Estos grupos imperialistas, que se creen los dueños del mundo y que en el pasado han ejecutado programas de esterilización en países como el nuestro, hoy utilizan a los grupos y movimientos LGTB para promocionar alternativas de prácticas sexuales sin riesgos de embarazos y, al importantizarlos y promocionarlos se convierte en una práctica cada vez más común, hasta llegar al punto de que en los recién pasados juegos olímpicos los abanderados de algún país eran gay y lesbianas ampliamente conocidos e incluso sus cuerpos diplomáticos son capaces de izar una bandera del Movimiento LGTB en sus sedes diplomáticas.

Esto así porque saben todo lo que viene de Dios se reproduce y lo que no viene de parte de Dios se muere o destruye; y como ni el homosexualismo ni el lesbianismo se reproducen, están obligados a reclutarlos y, para reclutar hay que promover.

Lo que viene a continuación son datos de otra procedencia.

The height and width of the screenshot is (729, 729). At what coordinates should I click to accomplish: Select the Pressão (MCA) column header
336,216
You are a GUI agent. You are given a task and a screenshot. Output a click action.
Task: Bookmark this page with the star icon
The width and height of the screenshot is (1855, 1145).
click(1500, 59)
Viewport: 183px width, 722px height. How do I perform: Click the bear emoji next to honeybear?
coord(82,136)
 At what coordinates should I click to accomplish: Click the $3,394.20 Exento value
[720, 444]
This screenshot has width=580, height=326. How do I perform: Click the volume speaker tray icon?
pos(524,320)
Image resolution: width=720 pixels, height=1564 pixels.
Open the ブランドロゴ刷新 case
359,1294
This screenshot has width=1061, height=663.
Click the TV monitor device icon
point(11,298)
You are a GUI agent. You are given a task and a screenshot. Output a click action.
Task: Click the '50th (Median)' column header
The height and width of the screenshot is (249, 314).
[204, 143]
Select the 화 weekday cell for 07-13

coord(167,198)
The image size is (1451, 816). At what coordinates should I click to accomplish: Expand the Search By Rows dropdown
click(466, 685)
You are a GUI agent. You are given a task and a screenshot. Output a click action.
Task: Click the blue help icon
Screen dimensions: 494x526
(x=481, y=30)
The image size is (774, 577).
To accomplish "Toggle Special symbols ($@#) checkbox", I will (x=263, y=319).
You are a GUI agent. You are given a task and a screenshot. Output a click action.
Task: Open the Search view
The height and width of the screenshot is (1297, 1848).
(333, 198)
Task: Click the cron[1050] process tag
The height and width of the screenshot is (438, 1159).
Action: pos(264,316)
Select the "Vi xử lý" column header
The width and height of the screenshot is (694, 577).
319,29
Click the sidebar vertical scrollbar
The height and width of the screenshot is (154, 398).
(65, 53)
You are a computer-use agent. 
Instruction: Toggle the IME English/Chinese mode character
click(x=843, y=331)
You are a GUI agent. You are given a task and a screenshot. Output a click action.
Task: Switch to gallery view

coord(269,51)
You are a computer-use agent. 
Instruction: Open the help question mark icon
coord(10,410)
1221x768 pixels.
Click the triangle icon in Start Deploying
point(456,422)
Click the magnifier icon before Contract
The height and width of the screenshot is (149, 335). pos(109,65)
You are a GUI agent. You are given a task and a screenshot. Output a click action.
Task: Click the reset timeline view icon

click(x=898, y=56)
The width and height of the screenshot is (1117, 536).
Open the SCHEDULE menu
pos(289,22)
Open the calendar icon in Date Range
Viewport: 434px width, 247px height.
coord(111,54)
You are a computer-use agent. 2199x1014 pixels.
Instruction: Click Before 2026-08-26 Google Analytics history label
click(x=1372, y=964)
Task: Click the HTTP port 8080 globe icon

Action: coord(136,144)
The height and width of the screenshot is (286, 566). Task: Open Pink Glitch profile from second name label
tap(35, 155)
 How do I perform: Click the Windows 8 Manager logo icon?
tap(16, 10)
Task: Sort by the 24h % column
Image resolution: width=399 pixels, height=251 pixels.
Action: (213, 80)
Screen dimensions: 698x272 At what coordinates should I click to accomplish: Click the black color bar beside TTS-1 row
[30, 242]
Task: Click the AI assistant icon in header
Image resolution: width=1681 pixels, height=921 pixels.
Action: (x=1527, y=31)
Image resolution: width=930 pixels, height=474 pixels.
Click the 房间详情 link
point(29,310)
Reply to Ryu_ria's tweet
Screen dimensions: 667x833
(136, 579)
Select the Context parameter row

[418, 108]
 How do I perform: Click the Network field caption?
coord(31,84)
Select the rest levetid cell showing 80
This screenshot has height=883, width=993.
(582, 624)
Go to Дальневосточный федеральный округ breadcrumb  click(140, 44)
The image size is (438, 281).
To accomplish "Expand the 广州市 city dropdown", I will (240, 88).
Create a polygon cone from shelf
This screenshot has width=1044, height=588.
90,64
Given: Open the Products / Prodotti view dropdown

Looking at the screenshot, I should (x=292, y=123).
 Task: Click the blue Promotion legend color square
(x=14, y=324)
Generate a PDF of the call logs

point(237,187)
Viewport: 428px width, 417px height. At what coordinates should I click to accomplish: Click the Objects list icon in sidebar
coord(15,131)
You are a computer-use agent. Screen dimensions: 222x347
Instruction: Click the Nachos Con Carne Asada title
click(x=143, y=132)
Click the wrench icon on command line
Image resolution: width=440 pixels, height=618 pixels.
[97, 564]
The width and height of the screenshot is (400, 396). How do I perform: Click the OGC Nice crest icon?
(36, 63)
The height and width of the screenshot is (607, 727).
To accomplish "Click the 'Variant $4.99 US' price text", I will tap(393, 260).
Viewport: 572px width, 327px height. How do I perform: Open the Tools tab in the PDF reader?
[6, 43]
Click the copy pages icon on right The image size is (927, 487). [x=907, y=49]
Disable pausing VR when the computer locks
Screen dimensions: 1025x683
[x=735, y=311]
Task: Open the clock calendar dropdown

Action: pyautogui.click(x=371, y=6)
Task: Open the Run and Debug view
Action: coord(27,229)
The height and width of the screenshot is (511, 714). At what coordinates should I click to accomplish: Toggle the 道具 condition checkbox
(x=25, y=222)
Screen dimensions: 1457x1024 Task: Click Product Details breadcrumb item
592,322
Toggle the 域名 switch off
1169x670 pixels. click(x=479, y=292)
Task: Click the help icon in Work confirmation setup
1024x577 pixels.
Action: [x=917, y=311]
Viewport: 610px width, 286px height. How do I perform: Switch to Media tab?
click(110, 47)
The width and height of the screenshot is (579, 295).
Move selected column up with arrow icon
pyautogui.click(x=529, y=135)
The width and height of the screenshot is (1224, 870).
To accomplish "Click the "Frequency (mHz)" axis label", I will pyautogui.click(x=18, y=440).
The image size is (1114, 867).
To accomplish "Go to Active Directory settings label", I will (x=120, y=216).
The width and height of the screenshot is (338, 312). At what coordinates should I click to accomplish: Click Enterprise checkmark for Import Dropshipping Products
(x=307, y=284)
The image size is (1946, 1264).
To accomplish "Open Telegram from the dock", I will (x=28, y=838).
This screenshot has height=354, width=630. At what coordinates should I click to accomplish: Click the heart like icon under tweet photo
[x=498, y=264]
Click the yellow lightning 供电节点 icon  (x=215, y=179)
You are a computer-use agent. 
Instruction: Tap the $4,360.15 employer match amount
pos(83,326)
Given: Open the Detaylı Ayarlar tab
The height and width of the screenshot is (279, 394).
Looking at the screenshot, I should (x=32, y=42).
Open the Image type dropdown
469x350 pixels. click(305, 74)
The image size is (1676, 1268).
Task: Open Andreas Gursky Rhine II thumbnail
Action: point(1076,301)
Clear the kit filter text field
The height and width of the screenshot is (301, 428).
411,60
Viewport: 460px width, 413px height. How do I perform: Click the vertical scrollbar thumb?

República Dominicana que es de los países que han seguido el ejemplo del código penal francés que considera delitos solamente aquellos comportamientos que perjudican a un tercero, por tanto, las relaciones entre parejas del mismo sexo no están ni deben estar penadas, aunque tampoco compartimos que se autoricen legalmente, ni que quieran presentarlo como algo normal; pues en nuestra humilde opinión es un pecado, es anti natural y sólo está en auge por intereses de nuevas tendencias Fascista que intentan promover la destrucción de los débiles y la reproducción de los fuertes; según sus propios criterios.

Por esto la población y los medios de comunicación deben estar atentos a estos legisladores que aprueban leyes sin leer y que ahora hasta “hacen” y someten leyes, reitero sin leerlas, tendentes a promover la educación sexual y la planificación familiar, con lo que podríamos estar de acuerdo, pero que también introducen elementos de promoción de esta nueva estrategia del control de la natalidad.

Leyes importadas, no calcadas ni copiadas, pues son diseñadas para nuestros países y no están fundamentadas en la biología, sino en una ideología que busca adoctrinar a nuestros hijos en una política transversal de género, diversidad y tolerancia. Pensemos en un niño que le dicen que él no nació ni hombre ni mujer y, que él puede transformar su identidad sexual según su deseo.

Además, con esta Ley nos violan el derecho, a los padres, de ser los primeros educadores de nuestros hijos.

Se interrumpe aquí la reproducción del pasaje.